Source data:
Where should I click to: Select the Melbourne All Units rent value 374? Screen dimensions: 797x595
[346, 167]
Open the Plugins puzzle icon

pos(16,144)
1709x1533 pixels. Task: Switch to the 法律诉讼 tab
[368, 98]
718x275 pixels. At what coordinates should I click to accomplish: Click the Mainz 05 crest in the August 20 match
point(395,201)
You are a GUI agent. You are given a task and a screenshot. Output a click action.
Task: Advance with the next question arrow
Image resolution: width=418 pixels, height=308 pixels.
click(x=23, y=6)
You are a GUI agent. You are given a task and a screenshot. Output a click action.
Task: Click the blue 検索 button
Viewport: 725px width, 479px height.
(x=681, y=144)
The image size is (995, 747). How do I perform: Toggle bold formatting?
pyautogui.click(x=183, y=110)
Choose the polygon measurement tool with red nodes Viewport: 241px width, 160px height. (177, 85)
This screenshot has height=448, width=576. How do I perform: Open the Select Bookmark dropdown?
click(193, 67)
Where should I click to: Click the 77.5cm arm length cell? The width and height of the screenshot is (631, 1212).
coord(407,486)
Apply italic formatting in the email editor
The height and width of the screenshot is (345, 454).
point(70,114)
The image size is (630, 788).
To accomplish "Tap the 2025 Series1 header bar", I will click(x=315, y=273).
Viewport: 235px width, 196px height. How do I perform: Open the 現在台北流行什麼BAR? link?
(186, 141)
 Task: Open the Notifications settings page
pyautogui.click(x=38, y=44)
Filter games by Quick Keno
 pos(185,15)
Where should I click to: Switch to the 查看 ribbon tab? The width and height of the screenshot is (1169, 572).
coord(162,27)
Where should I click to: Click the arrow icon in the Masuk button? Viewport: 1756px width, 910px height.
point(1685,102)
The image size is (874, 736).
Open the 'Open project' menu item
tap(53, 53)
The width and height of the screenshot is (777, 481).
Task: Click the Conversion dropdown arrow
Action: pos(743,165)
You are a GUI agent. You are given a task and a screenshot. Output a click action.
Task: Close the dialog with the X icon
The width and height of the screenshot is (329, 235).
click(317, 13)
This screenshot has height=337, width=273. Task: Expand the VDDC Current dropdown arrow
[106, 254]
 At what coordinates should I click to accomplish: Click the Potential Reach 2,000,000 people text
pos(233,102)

* **What needs to be done**:
Restate word for word each line of the data from the one with "This screenshot has height=448, width=576." to the last, keeping both ends.

* **Answer to this problem**:
This screenshot has height=448, width=576. How do I perform: Open the Select Bookmark dropdown?
click(193, 67)
Where should I click to: Click the 77.5cm arm length cell? The width and height of the screenshot is (631, 1212).
coord(407,486)
Apply italic formatting in the email editor
The height and width of the screenshot is (345, 454).
point(70,114)
The image size is (630, 788).
To accomplish "Tap the 2025 Series1 header bar", I will click(x=315, y=273).
Viewport: 235px width, 196px height. How do I perform: Open the 現在台北流行什麼BAR? link?
(186, 141)
 Task: Open the Notifications settings page
pyautogui.click(x=38, y=44)
Filter games by Quick Keno
 pos(185,15)
Where should I click to: Switch to the 查看 ribbon tab? The width and height of the screenshot is (1169, 572).
coord(162,27)
Where should I click to: Click the arrow icon in the Masuk button? Viewport: 1756px width, 910px height.
point(1685,102)
The image size is (874, 736).
Open the 'Open project' menu item
tap(53, 53)
The width and height of the screenshot is (777, 481).
Task: Click the Conversion dropdown arrow
Action: pos(743,165)
You are a GUI agent. You are given a task and a screenshot. Output a click action.
Task: Close the dialog with the X icon
The width and height of the screenshot is (329, 235).
click(317, 13)
This screenshot has height=337, width=273. Task: Expand the VDDC Current dropdown arrow
[106, 254]
 At what coordinates should I click to accomplish: Click the Potential Reach 2,000,000 people text
pos(233,102)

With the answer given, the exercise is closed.